I’m in the oil first camp. (My private opinion is that it could take a decade or more for base metal prices to perk up. Whether that turns out to be true or not is less important to a long-only investor like me than the idea that recovery is not soon.)
Leading with (the opposite of what you’re supposed to do) my weakest reason, look at the last cycle of gigantic investment in expanding natural resources production capacity. Oil and metals prices both peaked in 1980-81 …and then plunged. Oil stabilized and began to move up again in 1986; for metals recovery was over a decade later.
closing the supply/demand gap
There’s only a gap of a couple of percentage points between the amount of oil the world is demanding and the amount producers are willing to supply. Growth in the car industry in China, the replacement of scooters and motorcycles with cars in other high-population countries like India and the strong increase in gasoline consumption in the US now that prices are lower all argue that the shortfall between demand and supply is, little by little, being erased.
On the other hand, the extent of base metals overcapacity is less easy to put your finger on, but is, nevertheless, massive. Demand is also more cyclical–therefore less dependably growing, as well, but that’s less important than that mining capacity is added in gigantic chunks.
the nature of the enterprise
The up-front cost of a base metals mining project is very high. There’s the mine itself, the huge machines that rip the ore out of the earth and the sometimes elaborate plants that crush or grind or otherwise separate it from the ordinary dirt. Then there’s the transport link with the outside world. All of this infrastructure can lie fallow for long periods without impairing the mine’s ability to be restarted–even expanded from its prior size–very quickly.
For oil, in contrast, finding new fields is a much more important issue. Drilling new wells in an existing field is, too, in many cases. As time has passed, the focus of the big oil majors has increasingly been on mega-projects that make them look much more like base metals miners than they did when I was covering the oil industry as a securities analyst in the late 1970s – early 1980s.

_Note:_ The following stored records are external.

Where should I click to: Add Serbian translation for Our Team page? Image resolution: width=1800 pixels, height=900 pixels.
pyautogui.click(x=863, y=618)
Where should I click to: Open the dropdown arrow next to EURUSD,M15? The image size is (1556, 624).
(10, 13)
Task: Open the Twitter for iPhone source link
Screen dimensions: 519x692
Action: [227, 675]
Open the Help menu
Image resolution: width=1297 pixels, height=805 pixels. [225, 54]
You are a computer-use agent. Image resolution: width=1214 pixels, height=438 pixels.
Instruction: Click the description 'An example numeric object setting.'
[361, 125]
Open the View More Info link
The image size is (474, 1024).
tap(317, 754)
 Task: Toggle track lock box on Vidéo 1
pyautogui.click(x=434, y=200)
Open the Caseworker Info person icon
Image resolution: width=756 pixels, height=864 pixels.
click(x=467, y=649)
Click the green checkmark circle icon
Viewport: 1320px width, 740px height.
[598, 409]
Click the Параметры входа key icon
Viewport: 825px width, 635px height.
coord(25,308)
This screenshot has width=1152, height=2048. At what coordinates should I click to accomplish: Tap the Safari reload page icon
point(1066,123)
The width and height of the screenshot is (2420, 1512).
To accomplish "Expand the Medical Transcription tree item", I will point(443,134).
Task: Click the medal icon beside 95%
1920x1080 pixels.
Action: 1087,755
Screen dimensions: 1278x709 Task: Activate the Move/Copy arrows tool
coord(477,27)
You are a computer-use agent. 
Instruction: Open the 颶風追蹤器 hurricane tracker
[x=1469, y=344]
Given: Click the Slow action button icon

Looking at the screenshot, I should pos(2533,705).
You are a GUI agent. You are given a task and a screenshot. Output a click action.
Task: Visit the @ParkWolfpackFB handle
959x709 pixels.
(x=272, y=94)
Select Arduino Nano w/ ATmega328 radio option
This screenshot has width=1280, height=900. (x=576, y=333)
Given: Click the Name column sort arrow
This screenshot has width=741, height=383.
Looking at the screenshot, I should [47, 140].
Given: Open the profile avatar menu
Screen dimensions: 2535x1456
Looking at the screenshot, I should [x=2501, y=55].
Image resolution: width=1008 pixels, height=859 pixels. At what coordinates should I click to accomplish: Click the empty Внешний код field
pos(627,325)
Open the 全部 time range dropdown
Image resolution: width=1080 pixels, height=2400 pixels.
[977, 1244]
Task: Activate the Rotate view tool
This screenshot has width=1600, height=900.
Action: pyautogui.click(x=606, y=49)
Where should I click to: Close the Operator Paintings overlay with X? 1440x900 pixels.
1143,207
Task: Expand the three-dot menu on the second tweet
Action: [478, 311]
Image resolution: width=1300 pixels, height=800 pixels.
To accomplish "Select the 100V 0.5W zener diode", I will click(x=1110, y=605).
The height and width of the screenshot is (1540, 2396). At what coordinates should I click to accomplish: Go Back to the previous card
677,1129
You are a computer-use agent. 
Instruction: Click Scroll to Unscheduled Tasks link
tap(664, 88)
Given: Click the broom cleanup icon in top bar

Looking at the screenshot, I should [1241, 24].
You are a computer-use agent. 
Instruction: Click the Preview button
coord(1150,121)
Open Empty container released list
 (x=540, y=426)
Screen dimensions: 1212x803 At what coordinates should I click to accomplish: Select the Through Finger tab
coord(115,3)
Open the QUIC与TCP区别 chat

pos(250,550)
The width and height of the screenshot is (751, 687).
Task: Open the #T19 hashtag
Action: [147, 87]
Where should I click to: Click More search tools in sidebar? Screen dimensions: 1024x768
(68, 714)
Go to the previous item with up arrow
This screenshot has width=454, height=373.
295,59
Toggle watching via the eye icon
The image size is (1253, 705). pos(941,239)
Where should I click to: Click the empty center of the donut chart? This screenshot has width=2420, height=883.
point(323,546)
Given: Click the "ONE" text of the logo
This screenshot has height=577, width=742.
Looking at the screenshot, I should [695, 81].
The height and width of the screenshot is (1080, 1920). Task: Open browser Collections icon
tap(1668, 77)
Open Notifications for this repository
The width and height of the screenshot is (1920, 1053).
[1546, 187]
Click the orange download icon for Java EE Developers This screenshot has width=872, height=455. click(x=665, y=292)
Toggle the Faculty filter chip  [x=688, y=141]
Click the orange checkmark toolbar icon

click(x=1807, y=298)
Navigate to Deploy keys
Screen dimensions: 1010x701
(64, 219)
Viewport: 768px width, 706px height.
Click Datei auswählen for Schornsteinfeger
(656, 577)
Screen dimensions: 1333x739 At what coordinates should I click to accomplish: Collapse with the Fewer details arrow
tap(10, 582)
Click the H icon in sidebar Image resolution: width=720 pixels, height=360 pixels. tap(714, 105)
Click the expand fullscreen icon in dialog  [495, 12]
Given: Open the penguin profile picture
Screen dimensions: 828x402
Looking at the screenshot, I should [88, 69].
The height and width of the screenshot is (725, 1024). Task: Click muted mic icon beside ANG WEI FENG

Hydraulic fracturing, however, has changed the industry for good. This technology has made huge numbers of projects economically viable that have limited output that goes on for relatively short periods. This converts 21st century oil exploration, in the US at least, into a sharp-pencil engineering business that even small firms can excel at. Granted, the fact that production can turn on very rapidly when prices are high enough puts a cap on how far they can rise. But the fact that several millions of barrels of daily output can be turned off equally quickly argues that the response time of the oil industry to a supply/demand imbalance will be much quicker than has been the case in the past.